If we run it now, we still see no errors meaning `small`

and `big`

respecting their types in every reachable state.

Now we can solve the *die hard* problem of pouring `big`

with exactly 4 gallons of water. To do it, we add a new invariant `big /= 4`

into the invariants section.

Here, this invariant works as a counterexample. An invariant is a formula that turns to $true$ in **every** reachable state.

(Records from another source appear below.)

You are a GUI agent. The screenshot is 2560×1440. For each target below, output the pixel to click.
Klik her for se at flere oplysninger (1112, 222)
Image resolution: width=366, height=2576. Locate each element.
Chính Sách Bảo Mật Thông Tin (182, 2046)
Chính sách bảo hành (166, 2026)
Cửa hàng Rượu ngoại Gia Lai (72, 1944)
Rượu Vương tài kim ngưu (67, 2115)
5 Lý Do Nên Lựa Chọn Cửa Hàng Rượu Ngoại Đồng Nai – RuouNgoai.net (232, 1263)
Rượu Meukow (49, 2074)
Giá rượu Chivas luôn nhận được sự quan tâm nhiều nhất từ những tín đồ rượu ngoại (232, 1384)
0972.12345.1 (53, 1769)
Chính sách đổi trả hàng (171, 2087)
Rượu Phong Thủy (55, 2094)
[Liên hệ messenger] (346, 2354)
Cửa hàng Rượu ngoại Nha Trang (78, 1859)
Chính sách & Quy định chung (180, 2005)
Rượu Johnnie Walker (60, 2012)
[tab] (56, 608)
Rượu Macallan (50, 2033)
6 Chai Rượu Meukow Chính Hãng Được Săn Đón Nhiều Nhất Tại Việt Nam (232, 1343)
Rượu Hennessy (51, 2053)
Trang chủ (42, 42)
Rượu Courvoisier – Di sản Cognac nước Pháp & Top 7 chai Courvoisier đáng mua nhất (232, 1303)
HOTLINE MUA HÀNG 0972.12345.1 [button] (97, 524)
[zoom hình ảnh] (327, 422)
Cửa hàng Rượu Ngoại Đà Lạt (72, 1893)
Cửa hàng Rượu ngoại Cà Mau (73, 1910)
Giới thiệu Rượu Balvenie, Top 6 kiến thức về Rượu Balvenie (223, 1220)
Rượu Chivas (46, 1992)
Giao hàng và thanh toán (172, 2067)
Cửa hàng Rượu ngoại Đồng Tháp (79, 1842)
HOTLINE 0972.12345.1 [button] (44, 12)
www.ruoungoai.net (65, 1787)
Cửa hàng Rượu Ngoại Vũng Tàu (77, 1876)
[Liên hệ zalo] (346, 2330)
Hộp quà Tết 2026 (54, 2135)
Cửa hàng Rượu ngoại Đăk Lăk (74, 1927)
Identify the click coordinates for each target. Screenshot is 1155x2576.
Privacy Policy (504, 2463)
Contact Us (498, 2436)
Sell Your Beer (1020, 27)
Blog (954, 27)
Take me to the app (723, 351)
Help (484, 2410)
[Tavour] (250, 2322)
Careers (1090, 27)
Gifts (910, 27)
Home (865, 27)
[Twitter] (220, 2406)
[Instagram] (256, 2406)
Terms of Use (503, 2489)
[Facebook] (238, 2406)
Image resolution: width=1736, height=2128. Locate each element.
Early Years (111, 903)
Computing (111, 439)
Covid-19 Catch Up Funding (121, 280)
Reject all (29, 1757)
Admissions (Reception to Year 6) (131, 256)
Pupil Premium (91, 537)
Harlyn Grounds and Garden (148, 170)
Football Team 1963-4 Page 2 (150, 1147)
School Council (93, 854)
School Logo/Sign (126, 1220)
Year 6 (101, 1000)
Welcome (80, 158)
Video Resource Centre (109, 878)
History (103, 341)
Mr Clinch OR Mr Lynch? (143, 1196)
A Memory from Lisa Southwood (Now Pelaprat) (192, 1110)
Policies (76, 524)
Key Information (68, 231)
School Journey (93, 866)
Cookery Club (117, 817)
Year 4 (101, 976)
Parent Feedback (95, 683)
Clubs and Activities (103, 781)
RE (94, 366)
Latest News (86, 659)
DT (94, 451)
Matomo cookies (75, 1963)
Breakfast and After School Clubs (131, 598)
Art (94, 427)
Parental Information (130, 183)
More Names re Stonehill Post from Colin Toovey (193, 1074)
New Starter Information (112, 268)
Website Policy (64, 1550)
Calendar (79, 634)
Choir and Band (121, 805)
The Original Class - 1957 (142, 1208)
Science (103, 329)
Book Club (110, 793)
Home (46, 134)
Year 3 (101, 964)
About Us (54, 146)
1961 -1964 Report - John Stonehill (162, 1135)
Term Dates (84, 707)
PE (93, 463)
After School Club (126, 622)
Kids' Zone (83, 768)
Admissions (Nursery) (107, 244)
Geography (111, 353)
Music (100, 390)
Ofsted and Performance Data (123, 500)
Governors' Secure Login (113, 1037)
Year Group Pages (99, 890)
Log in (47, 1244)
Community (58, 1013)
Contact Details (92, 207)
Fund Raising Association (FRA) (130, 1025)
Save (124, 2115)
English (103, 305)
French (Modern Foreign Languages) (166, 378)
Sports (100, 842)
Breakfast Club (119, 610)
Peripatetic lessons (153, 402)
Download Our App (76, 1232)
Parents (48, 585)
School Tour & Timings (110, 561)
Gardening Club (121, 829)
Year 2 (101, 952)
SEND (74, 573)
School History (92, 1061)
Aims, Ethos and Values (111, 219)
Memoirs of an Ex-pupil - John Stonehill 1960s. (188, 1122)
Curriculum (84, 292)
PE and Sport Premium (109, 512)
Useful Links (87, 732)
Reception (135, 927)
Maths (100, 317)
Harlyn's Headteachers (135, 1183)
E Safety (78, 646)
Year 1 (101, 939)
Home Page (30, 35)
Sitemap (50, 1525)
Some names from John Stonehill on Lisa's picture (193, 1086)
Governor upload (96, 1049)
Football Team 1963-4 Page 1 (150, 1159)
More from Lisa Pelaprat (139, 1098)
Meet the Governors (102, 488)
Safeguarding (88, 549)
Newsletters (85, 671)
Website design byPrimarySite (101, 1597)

We need to find a state (actually a state sequence) where `big = 4`

, so we negate this by the `/=`

symbol that equals to $\neq$. With this new formula if we run the model, it finds an error (a state where an invariant is broken) and shows a sequence of states that led to this state.

Now, we can see the exact steps that are required to be done to solve the problem and our heroes can move on.

## References

- Leslie Lamport. Learning TLA+
- LTL and CTL Applications for Smart Contracts Security
- OpenComRTOS
- Eric Verhulst, Raymond T. Boute, José Miguel Faria, Bernhard H C Sputh, Vitaliy Mezhuyev. Formal Development of a Network-Centric RTOS. January 2011. DOI:10.1007/978-1-4419-9736-4. ISBN: 978-1-4419-9735-7
- Chris Newcombe, Tim Rath, Fan Zhang, Bogdan Munteanu, Marc Brooker and Michael Deardeuff.How Amazon Web Services uses formal methods. 2015, Communications of the ACM
- Leslie Lamport. Time, Clocks, and the Ordering of Events in a Distributed System. 1978. Massachusetts Computer Associates, Inc.